* **DATA FOR PROCESSING**
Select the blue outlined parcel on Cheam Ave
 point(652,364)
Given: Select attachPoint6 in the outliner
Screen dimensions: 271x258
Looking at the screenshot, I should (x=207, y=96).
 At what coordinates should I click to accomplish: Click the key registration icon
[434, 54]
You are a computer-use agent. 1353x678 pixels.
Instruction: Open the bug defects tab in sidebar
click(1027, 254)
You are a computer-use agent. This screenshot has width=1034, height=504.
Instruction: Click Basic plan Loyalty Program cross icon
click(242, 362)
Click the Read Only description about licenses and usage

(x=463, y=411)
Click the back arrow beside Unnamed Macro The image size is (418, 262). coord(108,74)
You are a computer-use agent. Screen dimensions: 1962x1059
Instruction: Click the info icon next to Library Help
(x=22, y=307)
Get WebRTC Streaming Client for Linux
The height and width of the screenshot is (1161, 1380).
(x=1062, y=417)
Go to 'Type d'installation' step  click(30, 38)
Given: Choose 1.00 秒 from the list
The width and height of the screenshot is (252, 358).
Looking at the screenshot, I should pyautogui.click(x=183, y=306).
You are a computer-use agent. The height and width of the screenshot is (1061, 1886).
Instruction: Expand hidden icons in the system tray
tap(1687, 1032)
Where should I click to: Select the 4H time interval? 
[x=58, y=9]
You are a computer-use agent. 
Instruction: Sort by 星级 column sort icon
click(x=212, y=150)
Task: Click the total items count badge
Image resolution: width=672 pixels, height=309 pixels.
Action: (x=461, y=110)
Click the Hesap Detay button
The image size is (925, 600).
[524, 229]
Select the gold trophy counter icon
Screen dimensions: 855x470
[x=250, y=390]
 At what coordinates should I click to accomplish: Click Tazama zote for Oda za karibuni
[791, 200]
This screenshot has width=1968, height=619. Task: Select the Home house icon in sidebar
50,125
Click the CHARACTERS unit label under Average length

* **REQUEST**
Show, copied in full, each line of the entries above that contains the word "height".

* **TASK SOLUTION**
You are a computer-use agent. This screenshot has width=1034, height=504.
The height and width of the screenshot is (1161, 1380).
The width and height of the screenshot is (252, 358).
You are a computer-use agent. The height and width of the screenshot is (1061, 1886).
Image resolution: width=672 pixels, height=309 pixels.
This screenshot has width=1968, height=619. Task: Select the Home house icon in sidebar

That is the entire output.